■ Article
::::
How To Build a Campfire [Advice From A Survivalist]

Most campers will agree that the best part of the camping trip is sitting around a big comforting campfire. Warming yourself by the campfire and watching it crackle as everyone comes together brings a great end to the day. Usually, campers will sing songs, roast smores, and share stories around the campfire.

Making a campfire is not as simple as you might think; you cannot just throw some logs together and light a match. There is an art behind building the perfect campfire; it requires the correct supplies, patience, experience, and knowledge.

Step-by-step guide for how to make a campfire safely 

This article will take you step-by-step through building a campfire, selecting the spot, the type of wood to use, the method to set up the fire, how to keep the fire going, and how to put out the fire. These tips will give you the edge, even if you are a first-timer or an expert.

Tools and materials required to build a campfire

Tools and materials required to build a campfire
Tools and materials required to build a campfire

These are the first things to consider because you must pack a few items. You will need an igniter, so pack matches, a lighter, and a shop-bought fire starter. Don’t forget to carry these with your camping gear. If you purchase your firewood, you will also need to pack this before the camping trip.

Choosing the perfect location to make a campfire

Firstly you need to check if campfires are allowed on the camping grounds. During the summer, it gets dry, and many camping sites do not allow any campfires as this may spark an uncontrolled fire and result in devastation and destruction. Always check with the local ranger station, the camp host, or the park visitor center for information on fire safety and bans.

Campsites that allow campfires usually have designated fire pits or an existing fire ring. You will have to create one when camping in an area without a designated fire area. The most straightforward way is to make a fire pit.

Choose an area that has an open clearing around and up as well. Your tent should be a reasonable distance from the fire, as it consists of highly flammable material.

The fire pit

The fire pit

You may need to make your fire pit when camping in the backcountry. Firstly, create a fire bed; it should not be on grass but on mineral soil, sand, or gravel. If no soil is exposed in the area, you will have to dig and clear up space, a ring about 10 to 15 inches big. Extreme heat can sterilize healthy soil, so pick out the spot carefully. Gather dirt and create a platform of sorts, about 3 inches thick.

Most campsites will have metal fire rings available; use them if available. The base for a fire ring should be exposed directly to the soil.
::::
■ Instruction A
From the campfire guide, set down the passage from "Choose an area" to "3 inches thick." word for word.
■ Instruction B
Answer these from the campfire guide:
(i) How thick should the dirt platform for the fire bed be?
(ii) Where should you check for information on fire safety and bans?
(iii) What should you pack as an igniter?
■ Instruction C
Does the campfire guide support each statement? Answer yes or no, and quote the words that decide it.
(i) The fire bed should be laid on grass.
(ii) Metal fire rings should be used when a campsite has them.
(iii) Making a campfire is simple.

■ Data shown
::::
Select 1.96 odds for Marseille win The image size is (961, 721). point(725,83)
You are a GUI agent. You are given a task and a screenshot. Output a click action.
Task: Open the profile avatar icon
::::
■ Exercise output A
Choose an area that has an open clearing around and up as well. Your tent should be a reasonable distance from the fire, as it consists of highly flammable material.

The fire pit

The fire pit

You may need to make your fire pit when camping in the backcountry. Firstly, create a fire bed; it should not be on grass but on mineral soil, sand, or gravel. If no soil is exposed in the area, you will have to dig and clear up space, a ring about 10 to 15 inches big. Extreme heat can sterilize healthy soil, so pick out the spot carefully. Gather dirt and create a platform of sorts, about 3 inches thick.

■ Exercise output B
(i) About 3 inches thick.
(ii) With the local ranger station, the camp host, or the park visitor center.
(iii) Matches, a lighter, and a shop-bought fire starter.

■ Exercise output C
(i) No: "it should not be on grass but on mineral soil, sand, or gravel."
(ii) Yes: "Most campsites will have metal fire rings available; use them if available."
(iii) No: "Making a campfire is not as simple as you might think"